** Begin Given records **

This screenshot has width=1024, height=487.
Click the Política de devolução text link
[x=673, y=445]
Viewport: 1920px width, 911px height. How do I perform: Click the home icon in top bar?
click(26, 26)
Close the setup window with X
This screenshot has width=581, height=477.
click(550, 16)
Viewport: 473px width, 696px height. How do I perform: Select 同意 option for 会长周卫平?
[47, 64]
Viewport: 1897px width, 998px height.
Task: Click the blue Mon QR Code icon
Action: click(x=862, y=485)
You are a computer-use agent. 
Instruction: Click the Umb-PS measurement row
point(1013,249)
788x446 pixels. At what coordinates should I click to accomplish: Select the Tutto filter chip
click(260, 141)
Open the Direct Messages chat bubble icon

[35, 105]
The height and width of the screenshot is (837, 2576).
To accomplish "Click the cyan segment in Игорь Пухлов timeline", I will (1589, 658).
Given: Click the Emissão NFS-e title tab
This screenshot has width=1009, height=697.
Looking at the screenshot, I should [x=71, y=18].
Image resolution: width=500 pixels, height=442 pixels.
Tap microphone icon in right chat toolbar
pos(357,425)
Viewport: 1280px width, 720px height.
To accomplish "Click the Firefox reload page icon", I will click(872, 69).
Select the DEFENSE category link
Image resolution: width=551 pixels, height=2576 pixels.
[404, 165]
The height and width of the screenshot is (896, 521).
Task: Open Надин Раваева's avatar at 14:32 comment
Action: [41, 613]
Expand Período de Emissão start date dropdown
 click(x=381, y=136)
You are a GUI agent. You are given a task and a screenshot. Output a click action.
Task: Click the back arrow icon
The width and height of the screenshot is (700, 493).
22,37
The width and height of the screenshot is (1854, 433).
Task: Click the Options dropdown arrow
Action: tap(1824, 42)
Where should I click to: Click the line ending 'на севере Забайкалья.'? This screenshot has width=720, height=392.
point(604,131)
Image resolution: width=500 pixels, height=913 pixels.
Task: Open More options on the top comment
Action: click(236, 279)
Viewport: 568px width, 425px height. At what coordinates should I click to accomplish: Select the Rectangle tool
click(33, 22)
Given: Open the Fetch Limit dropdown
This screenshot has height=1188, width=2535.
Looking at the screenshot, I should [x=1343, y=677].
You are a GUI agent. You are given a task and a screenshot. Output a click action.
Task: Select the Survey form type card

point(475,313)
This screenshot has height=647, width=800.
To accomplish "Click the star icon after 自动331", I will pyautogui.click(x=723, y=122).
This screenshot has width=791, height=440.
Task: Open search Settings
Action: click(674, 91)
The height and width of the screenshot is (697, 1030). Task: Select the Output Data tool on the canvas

** End Given records **

> _Short task_
Edit the data above so that "GUI agent" becomes "interface agent" wherever it occurs, with nothing else changed, and return all of it.

> _Answer to this exercise_
This screenshot has width=1024, height=487.
Click the Política de devolução text link
[x=673, y=445]
Viewport: 1920px width, 911px height. How do I perform: Click the home icon in top bar?
click(26, 26)
Close the setup window with X
This screenshot has width=581, height=477.
click(550, 16)
Viewport: 473px width, 696px height. How do I perform: Select 同意 option for 会长周卫平?
[47, 64]
Viewport: 1897px width, 998px height.
Task: Click the blue Mon QR Code icon
Action: click(x=862, y=485)
You are a computer-use agent. 
Instruction: Click the Umb-PS measurement row
point(1013,249)
788x446 pixels. At what coordinates should I click to accomplish: Select the Tutto filter chip
click(260, 141)
Open the Direct Messages chat bubble icon

[35, 105]
The height and width of the screenshot is (837, 2576).
To accomplish "Click the cyan segment in Игорь Пухлов timeline", I will (1589, 658).
Given: Click the Emissão NFS-e title tab
This screenshot has width=1009, height=697.
Looking at the screenshot, I should [x=71, y=18].
Image resolution: width=500 pixels, height=442 pixels.
Tap microphone icon in right chat toolbar
pos(357,425)
Viewport: 1280px width, 720px height.
To accomplish "Click the Firefox reload page icon", I will click(872, 69).
Select the DEFENSE category link
Image resolution: width=551 pixels, height=2576 pixels.
[404, 165]
The height and width of the screenshot is (896, 521).
Task: Open Надин Раваева's avatar at 14:32 comment
Action: [41, 613]
Expand Período de Emissão start date dropdown
 click(x=381, y=136)
You are a interface agent. You are given a task and a screenshot. Output a click action.
Task: Click the back arrow icon
The width and height of the screenshot is (700, 493).
22,37
The width and height of the screenshot is (1854, 433).
Task: Click the Options dropdown arrow
Action: tap(1824, 42)
Where should I click to: Click the line ending 'на севере Забайкалья.'? This screenshot has width=720, height=392.
point(604,131)
Image resolution: width=500 pixels, height=913 pixels.
Task: Open More options on the top comment
Action: click(236, 279)
Viewport: 568px width, 425px height. At what coordinates should I click to accomplish: Select the Rectangle tool
click(33, 22)
Given: Open the Fetch Limit dropdown
This screenshot has height=1188, width=2535.
Looking at the screenshot, I should [x=1343, y=677].
You are a interface agent. You are given a task and a screenshot. Output a click action.
Task: Select the Survey form type card

point(475,313)
This screenshot has height=647, width=800.
To accomplish "Click the star icon after 自动331", I will pyautogui.click(x=723, y=122).
This screenshot has width=791, height=440.
Task: Open search Settings
Action: click(674, 91)
The height and width of the screenshot is (697, 1030). Task: Select the Output Data tool on the canvas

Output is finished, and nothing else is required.